Guiding the design is the City’s Urban Forestry Plan, which aims to expand tree coverage throughout Cambridge. Under these guidelines, the site’s transformation would focus on providing shade, recreational space, and biodiversity — particularly in an area that borders a rapidly developing commercial district while also being adjacent to a lower income, racially and ethnically diverse residential community with limited access to open space. but how can a compact, contaminated site sustain a forest, especially one with ecological diversity?

The design approach involves a system of three habitats, each distinct in species and function. The “upland forest” features dense bare root saplings planted atop grassy berms that act as a buffer zone from the busy street; these berms are supported by custom, undulating seat walls, creating a stepped landscape and central gathering space. The “midland forest,” or urban grove, is inscribed of the upland forest and offers seating and shade from small, flowering trees—the park’s social nucleus. The “lowland forest” exists at the tail of the site—the triangle’s point—and captures surface run-off to an extensive and lushly planted infiltration grove.

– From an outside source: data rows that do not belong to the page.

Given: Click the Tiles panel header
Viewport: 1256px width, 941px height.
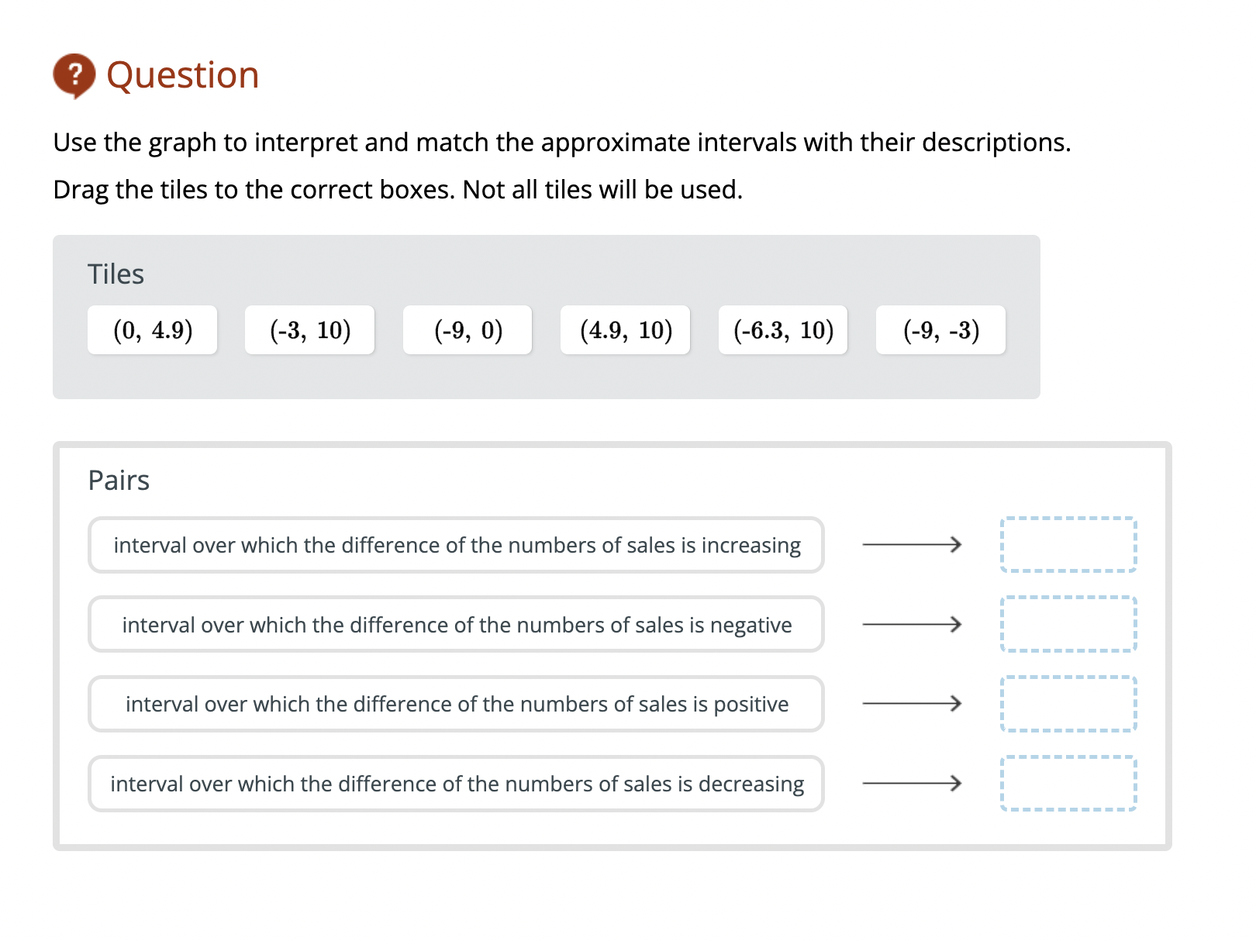Looking at the screenshot, I should coord(115,273).
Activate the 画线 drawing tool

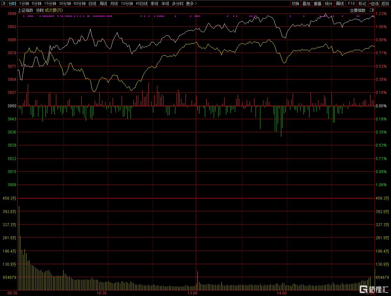(x=340, y=4)

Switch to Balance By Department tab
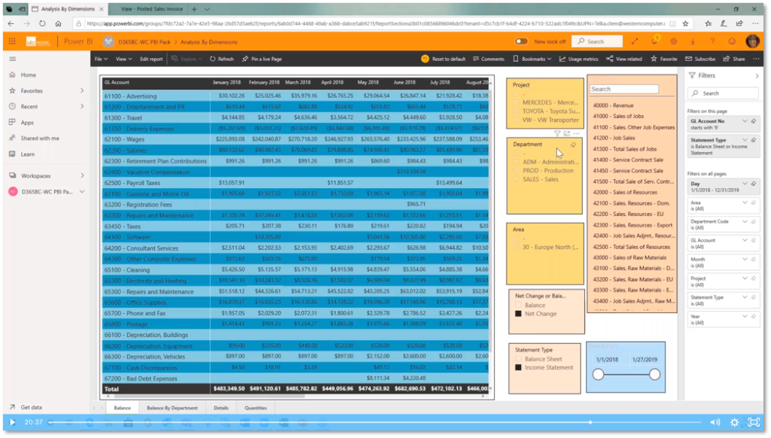click(x=172, y=407)
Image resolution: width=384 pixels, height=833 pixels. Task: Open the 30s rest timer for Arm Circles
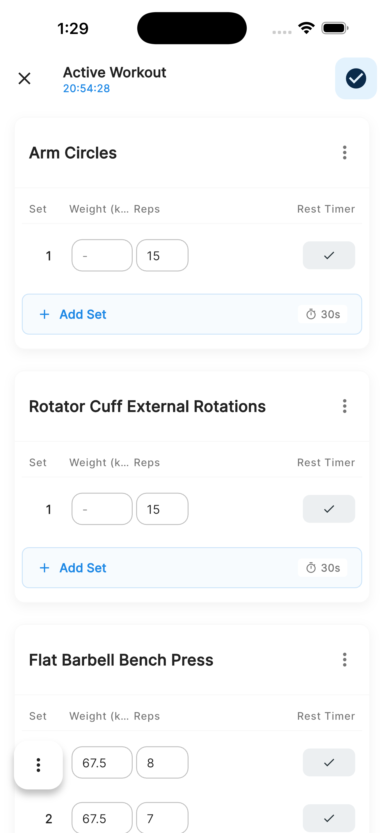[322, 314]
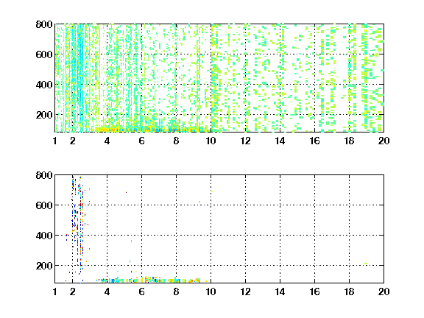Click the 800 y-axis label of bottom plot

[44, 175]
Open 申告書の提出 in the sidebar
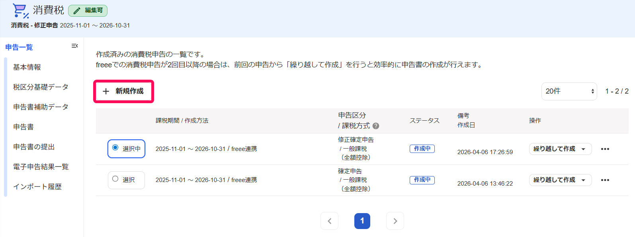The width and height of the screenshot is (635, 237). pyautogui.click(x=34, y=147)
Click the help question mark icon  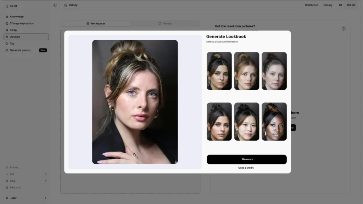point(343,29)
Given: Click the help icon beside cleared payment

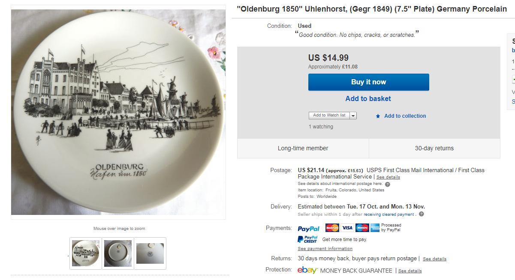Looking at the screenshot, I should coord(421,214).
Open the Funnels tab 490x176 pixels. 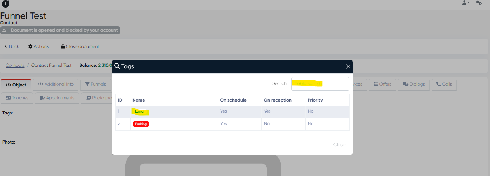[95, 84]
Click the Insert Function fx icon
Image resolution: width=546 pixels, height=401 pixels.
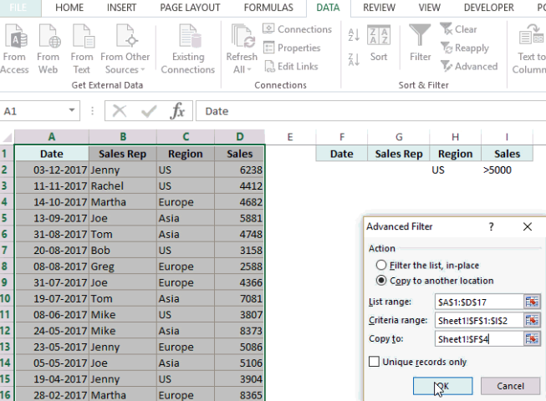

Across these three habitat types, the site’s canopy coverage has increased by four hundred percent, with 12 existing trees being retained and 400 new ones being planted in clean soil. The park’s tree palette now includes fifteen new species, all urban tolerant, and a variety of intensive bare root plantings. The latter are intended to encourage natural competition among species, allowing individual trees to outcompete one another as some become more adapted to their urban context, increasing temperatures, and intensifying storms. This requires a partnership with the City, who is devoting additional long-term monitoring and care: they will cull out less successful trees over time, allowing for a healthy and well-adapted mature forest to emerge. This experimental technique is more akin to ecological processes in a forest, less so in city parks.

Importantly, the park is also designed for people, offering various clearings intended for quiet gathering, relaxation and informal play. The park allows people the health and benefits of exposure to verdant greenery without being too removed from its urban context—a wooded oasis amidst a tangle of traffic and commercial development. Triangle Park now serves as a model for the City’s Urban Forestry Plan, repurposing a “leftover” space to one of social and environmental significance.

• All landscape architecture offices involved in the design of landscape:
Chris Reed
Joonyon Kim
Albert Chen
Sookyung Shin
Han Yu
Hongfei Li
Shirley Yang

• All architecture offices involved in the design:
Nitsch Engineering (Civil Engineering)
Simpson Gumpertz & Heger (Structural Engineering)
Thompson Engineering Company Inc (Electrical Engineering)
Irrigation Consulting Inc. (Irrigation)
Pine + Swallow Environmental (Soil Consulting)
Fennessy Consulting (Cost Estimator)
Kleinfelder (Environmental Consultant)
Horton Lees Brogdon Lighting Design (Lighting)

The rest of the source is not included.